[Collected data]
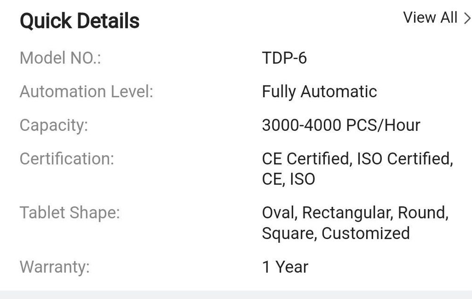This screenshot has height=299, width=472.
Task: Select the Model NO. label
Action: (x=60, y=58)
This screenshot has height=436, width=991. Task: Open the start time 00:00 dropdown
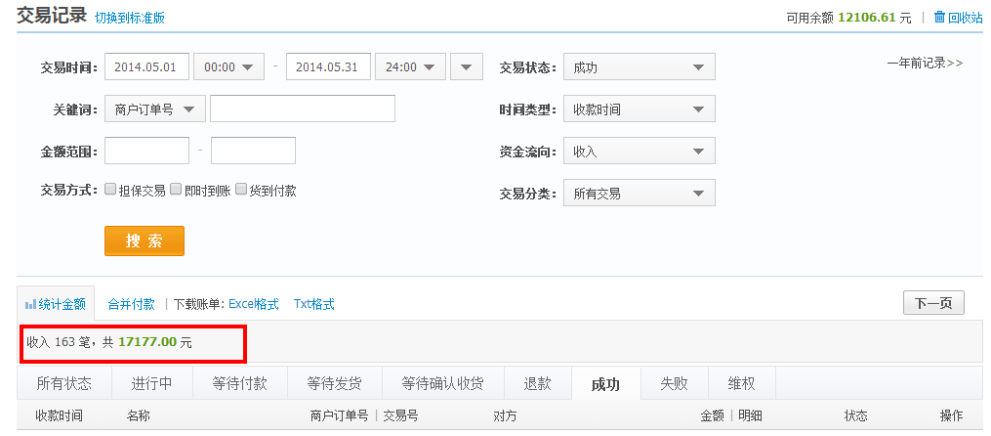228,66
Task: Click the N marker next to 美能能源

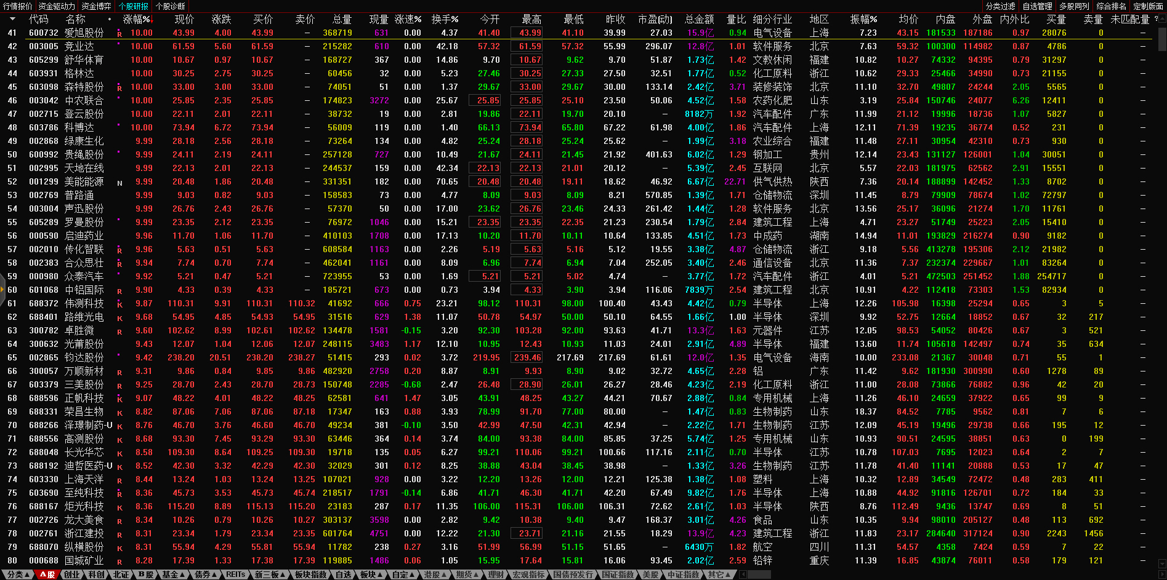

[WHAT TO WORK ON] Exactly the lines from the one that contains "This screenshot has height=436, width=991." through the final line of the records above are needed, given again word for word, with every picture left out.

[TASK SOLUTION]
This screenshot has height=436, width=991. Task: Open the start time 00:00 dropdown
228,66
Task: Click the N marker next to 美能能源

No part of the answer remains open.